Ryan Howard won Eastern League MVP in 2004 (Photo courtesy of the Reading Fightin Phils)

Before any of the late-season heroics or World Series glory, Ryan Howard was blocked.

Buried on the depth chart in an organization with an All-Star first baseman at the major-league level, the 2001 fifth-round pick spent his first few seasons in the Philadelphia Phillies system with no clear road to the bigs. That was the case until 2004, when Howard took Double-A by storm and completely changed the course of his career — and the Phillies franchise.

He was a productive hitter at the Single-A levels early in his professional career, posting OPS marks in the .800s in each of his first three seasons. However, star first baseman and eventual Hall of Famer Jim Thome signed a six-year contract in Philadelphia before the 2003 season and appeared set to be a longtime cornerstone for the team. Howard was a promising prospect, but the Phillies had their answer at his position.

Arriving in Reading as a 24-year-old, Howard forced the Phillies to reconsider. The left-handed hitter batted .297/.386/.647 in 2004 in one of the most impressive, dominant campaigns in team history. He set the Reading Phillies record for home runs in a season at the time with 37 long balls in only 107 games, while also adding 102 RBIs and 18 doubles.

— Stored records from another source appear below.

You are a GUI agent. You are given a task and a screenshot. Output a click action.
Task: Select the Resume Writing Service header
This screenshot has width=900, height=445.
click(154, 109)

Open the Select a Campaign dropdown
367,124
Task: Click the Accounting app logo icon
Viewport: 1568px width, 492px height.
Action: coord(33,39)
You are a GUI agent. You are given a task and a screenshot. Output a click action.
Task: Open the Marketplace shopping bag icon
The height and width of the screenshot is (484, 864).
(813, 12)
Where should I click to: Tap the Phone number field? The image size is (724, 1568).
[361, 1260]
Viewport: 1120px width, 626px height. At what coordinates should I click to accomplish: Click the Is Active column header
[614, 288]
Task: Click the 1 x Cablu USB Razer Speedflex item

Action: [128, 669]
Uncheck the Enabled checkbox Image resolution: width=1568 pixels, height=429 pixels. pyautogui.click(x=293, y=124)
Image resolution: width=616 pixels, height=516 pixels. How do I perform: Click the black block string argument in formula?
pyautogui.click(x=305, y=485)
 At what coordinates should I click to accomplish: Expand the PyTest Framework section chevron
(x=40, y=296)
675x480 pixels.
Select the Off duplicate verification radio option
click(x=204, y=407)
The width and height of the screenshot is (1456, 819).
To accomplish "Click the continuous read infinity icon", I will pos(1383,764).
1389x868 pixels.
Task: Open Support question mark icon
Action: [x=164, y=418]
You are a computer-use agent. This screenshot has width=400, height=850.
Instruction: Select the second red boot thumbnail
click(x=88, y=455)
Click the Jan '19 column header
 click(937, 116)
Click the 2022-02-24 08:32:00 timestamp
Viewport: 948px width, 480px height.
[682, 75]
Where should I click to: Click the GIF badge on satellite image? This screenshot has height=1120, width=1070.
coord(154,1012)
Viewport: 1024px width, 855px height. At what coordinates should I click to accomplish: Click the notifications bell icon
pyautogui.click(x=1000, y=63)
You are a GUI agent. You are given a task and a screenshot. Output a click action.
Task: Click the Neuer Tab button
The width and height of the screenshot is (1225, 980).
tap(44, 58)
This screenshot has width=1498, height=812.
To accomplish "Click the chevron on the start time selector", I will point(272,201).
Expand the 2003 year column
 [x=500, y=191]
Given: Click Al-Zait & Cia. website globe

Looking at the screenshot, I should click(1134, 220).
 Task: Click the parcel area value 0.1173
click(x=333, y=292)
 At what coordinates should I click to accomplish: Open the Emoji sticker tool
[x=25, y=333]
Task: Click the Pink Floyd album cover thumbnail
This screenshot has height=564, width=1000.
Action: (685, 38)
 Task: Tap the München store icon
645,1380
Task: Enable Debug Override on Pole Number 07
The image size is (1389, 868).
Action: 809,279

Howard became the fifth Reading Phillie to be named Eastern League MVP (joining Greg Luzinski, Mark Davis, Jeff Stone and Marlon Byrd), while also earning the chance to climb the ranks. Following a 29-game stop at Triple-A Scranton/Wilkes-Barre, the first baseman played his way into the majors and appeared in 19 games for the Phillies. Between Double-A, Triple-A and the big leagues, Howard hit 48 home runs in 150 games in 2004.

In 2005, Howard split time between Scranton/Wilkes-Barre and Philadelphia, but made the most of his big-league opportunities. He hit 22 home runs in 88 games on his way to the National League Rookie of the Year Award as Thome recovered from right elbow surgery. After the season, the Phillies traded Thome to the Chicago White Sox. Howard finally had a spot, and the 2004 season certainly helped him create it.

Of course, the rest is history. Howard went on to win NL MVP in 2006, lead the majors in homers twice, lead in RBIs three times, make three All-Star teams, win five consecutive NL East titles, be named 2009 NL Championship Series MVP and be crowned a World Series champion in 2008 in 13 total seasons with the Phillies.

Perhaps those don’t happen if things didn’t click in 2004.

Howard’s Reading home run record has been topped since his lone season in Baseballtown. Darin Ruf first surpassed it with 38 in 2012. Rhys Hoskins also hit 38 in 2016, while Dylan Cozens set the current club record with 40 home runs in the same season. Each of those three played at least 134 games for Reading in those seasons, compared to Howard’s 107.

Ruf, Cozens and Brock Stassi in 2015 joined the list of R-Phils players to win Eastern League MVP since Howard did it. The Eastern League was terminated by Major League Baseball before the 2021 season.

Among the eight MVP seasons by Reading players, Howard’s may have been the most significant. Before he could bring his MVP ways to Philly, he found them in Reading, which was a key turning point on a path to both individual and team success.